(Activity)
What follows is data; output all of it exactly as given.

[Collected data]

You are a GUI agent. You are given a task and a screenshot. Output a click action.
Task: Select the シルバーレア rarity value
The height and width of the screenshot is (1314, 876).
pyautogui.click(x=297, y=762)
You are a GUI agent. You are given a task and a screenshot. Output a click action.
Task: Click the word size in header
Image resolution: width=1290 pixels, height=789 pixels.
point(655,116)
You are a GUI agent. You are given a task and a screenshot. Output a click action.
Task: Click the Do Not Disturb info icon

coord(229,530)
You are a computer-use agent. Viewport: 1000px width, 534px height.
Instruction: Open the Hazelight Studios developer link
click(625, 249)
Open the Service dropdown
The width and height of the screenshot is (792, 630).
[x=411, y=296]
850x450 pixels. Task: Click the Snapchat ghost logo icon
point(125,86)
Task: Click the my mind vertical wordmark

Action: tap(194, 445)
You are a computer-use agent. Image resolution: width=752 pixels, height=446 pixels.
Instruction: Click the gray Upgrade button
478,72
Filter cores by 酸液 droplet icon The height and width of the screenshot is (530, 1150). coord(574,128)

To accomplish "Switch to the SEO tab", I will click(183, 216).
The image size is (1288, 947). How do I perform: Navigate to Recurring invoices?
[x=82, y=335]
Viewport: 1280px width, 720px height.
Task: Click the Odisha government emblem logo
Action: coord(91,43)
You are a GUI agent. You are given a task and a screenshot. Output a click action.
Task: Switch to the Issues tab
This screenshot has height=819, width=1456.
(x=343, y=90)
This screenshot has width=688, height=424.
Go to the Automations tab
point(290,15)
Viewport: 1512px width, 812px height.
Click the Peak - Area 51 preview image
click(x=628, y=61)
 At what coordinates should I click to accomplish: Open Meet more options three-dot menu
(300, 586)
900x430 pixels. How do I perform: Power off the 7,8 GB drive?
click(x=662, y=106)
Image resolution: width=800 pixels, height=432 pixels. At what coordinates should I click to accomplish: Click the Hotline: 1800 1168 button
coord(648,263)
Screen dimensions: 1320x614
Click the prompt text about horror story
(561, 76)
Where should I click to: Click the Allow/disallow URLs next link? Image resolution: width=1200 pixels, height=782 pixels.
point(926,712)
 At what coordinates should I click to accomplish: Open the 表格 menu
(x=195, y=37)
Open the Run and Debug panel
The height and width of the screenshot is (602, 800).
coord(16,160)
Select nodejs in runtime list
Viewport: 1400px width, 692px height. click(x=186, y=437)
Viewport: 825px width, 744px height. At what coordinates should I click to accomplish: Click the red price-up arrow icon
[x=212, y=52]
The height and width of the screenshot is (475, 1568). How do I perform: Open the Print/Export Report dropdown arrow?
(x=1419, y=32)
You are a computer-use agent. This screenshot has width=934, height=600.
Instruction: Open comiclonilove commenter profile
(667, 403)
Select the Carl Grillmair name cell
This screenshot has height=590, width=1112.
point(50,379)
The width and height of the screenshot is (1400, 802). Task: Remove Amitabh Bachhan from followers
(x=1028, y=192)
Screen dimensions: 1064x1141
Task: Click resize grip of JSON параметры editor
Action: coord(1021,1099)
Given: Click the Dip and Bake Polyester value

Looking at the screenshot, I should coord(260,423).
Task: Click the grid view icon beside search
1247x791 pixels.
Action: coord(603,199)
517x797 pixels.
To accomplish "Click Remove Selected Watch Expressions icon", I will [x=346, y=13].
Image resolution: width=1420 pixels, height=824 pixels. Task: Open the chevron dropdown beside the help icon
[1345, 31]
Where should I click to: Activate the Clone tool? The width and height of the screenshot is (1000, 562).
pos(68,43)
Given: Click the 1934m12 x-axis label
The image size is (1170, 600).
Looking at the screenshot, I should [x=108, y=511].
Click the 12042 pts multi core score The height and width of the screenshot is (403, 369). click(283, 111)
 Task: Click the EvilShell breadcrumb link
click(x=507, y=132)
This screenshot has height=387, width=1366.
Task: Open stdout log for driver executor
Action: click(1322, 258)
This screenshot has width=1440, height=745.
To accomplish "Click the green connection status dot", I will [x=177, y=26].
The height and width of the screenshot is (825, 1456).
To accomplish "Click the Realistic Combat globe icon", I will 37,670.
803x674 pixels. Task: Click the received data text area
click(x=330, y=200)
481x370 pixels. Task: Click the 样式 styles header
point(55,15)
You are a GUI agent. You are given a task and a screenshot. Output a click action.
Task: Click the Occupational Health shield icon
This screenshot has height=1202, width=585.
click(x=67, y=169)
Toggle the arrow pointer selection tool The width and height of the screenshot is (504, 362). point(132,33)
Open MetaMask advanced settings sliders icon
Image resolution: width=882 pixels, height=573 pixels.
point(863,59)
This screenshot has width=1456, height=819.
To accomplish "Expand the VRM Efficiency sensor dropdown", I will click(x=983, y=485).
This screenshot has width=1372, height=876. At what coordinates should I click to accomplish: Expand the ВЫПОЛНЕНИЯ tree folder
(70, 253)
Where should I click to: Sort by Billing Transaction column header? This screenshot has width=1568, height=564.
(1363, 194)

(Written solution)
You are a GUI agent. You are given a task and a screenshot. Output a click action.
Task: Select the シルバーレア rarity value
The height and width of the screenshot is (1314, 876).
pyautogui.click(x=297, y=762)
You are a GUI agent. You are given a task and a screenshot. Output a click action.
Task: Click the word size in header
Image resolution: width=1290 pixels, height=789 pixels.
point(655,116)
You are a GUI agent. You are given a task and a screenshot. Output a click action.
Task: Click the Do Not Disturb info icon

coord(229,530)
You are a computer-use agent. Viewport: 1000px width, 534px height.
Instruction: Open the Hazelight Studios developer link
click(625, 249)
Open the Service dropdown
The width and height of the screenshot is (792, 630).
[x=411, y=296]
850x450 pixels. Task: Click the Snapchat ghost logo icon
point(125,86)
Task: Click the my mind vertical wordmark

Action: tap(194, 445)
You are a computer-use agent. Image resolution: width=752 pixels, height=446 pixels.
Instruction: Click the gray Upgrade button
478,72
Filter cores by 酸液 droplet icon The height and width of the screenshot is (530, 1150). coord(574,128)

To accomplish "Switch to the SEO tab", I will click(183, 216).
The image size is (1288, 947). How do I perform: Navigate to Recurring invoices?
[x=82, y=335]
Viewport: 1280px width, 720px height.
Task: Click the Odisha government emblem logo
Action: coord(91,43)
You are a GUI agent. You are given a task and a screenshot. Output a click action.
Task: Switch to the Issues tab
This screenshot has height=819, width=1456.
(x=343, y=90)
This screenshot has width=688, height=424.
Go to the Automations tab
point(290,15)
Viewport: 1512px width, 812px height.
Click the Peak - Area 51 preview image
click(x=628, y=61)
 At what coordinates should I click to accomplish: Open Meet more options three-dot menu
(300, 586)
900x430 pixels. How do I perform: Power off the 7,8 GB drive?
click(x=662, y=106)
Image resolution: width=800 pixels, height=432 pixels. At what coordinates should I click to accomplish: Click the Hotline: 1800 1168 button
coord(648,263)
Screen dimensions: 1320x614
Click the prompt text about horror story
(561, 76)
Where should I click to: Click the Allow/disallow URLs next link? Image resolution: width=1200 pixels, height=782 pixels.
point(926,712)
 At what coordinates should I click to accomplish: Open the 表格 menu
(x=195, y=37)
Open the Run and Debug panel
The height and width of the screenshot is (602, 800).
coord(16,160)
Select nodejs in runtime list
Viewport: 1400px width, 692px height. click(x=186, y=437)
Viewport: 825px width, 744px height. At what coordinates should I click to accomplish: Click the red price-up arrow icon
[x=212, y=52]
The height and width of the screenshot is (475, 1568). How do I perform: Open the Print/Export Report dropdown arrow?
(x=1419, y=32)
You are a computer-use agent. This screenshot has width=934, height=600.
Instruction: Open comiclonilove commenter profile
(667, 403)
Select the Carl Grillmair name cell
This screenshot has height=590, width=1112.
point(50,379)
The width and height of the screenshot is (1400, 802). Task: Remove Amitabh Bachhan from followers
(x=1028, y=192)
Screen dimensions: 1064x1141
Task: Click resize grip of JSON параметры editor
Action: coord(1021,1099)
Given: Click the Dip and Bake Polyester value

Looking at the screenshot, I should coord(260,423).
Task: Click the grid view icon beside search
1247x791 pixels.
Action: coord(603,199)
517x797 pixels.
To accomplish "Click Remove Selected Watch Expressions icon", I will [x=346, y=13].
Image resolution: width=1420 pixels, height=824 pixels. Task: Open the chevron dropdown beside the help icon
[1345, 31]
Where should I click to: Activate the Clone tool? The width and height of the screenshot is (1000, 562).
pos(68,43)
Given: Click the 1934m12 x-axis label
The image size is (1170, 600).
Looking at the screenshot, I should [x=108, y=511].
Click the 12042 pts multi core score The height and width of the screenshot is (403, 369). click(283, 111)
 Task: Click the EvilShell breadcrumb link
click(x=507, y=132)
This screenshot has height=387, width=1366.
Task: Open stdout log for driver executor
Action: click(1322, 258)
This screenshot has width=1440, height=745.
To accomplish "Click the green connection status dot", I will [x=177, y=26].
The height and width of the screenshot is (825, 1456).
To accomplish "Click the Realistic Combat globe icon", I will 37,670.
803x674 pixels. Task: Click the received data text area
click(x=330, y=200)
481x370 pixels. Task: Click the 样式 styles header
point(55,15)
You are a GUI agent. You are given a task and a screenshot. Output a click action.
Task: Click the Occupational Health shield icon
This screenshot has height=1202, width=585.
click(x=67, y=169)
Toggle the arrow pointer selection tool The width and height of the screenshot is (504, 362). point(132,33)
Open MetaMask advanced settings sliders icon
Image resolution: width=882 pixels, height=573 pixels.
point(863,59)
This screenshot has width=1456, height=819.
To accomplish "Expand the VRM Efficiency sensor dropdown", I will click(x=983, y=485).
This screenshot has width=1372, height=876. At what coordinates should I click to accomplish: Expand the ВЫПОЛНЕНИЯ tree folder
(70, 253)
Where should I click to: Sort by Billing Transaction column header? This screenshot has width=1568, height=564.
(1363, 194)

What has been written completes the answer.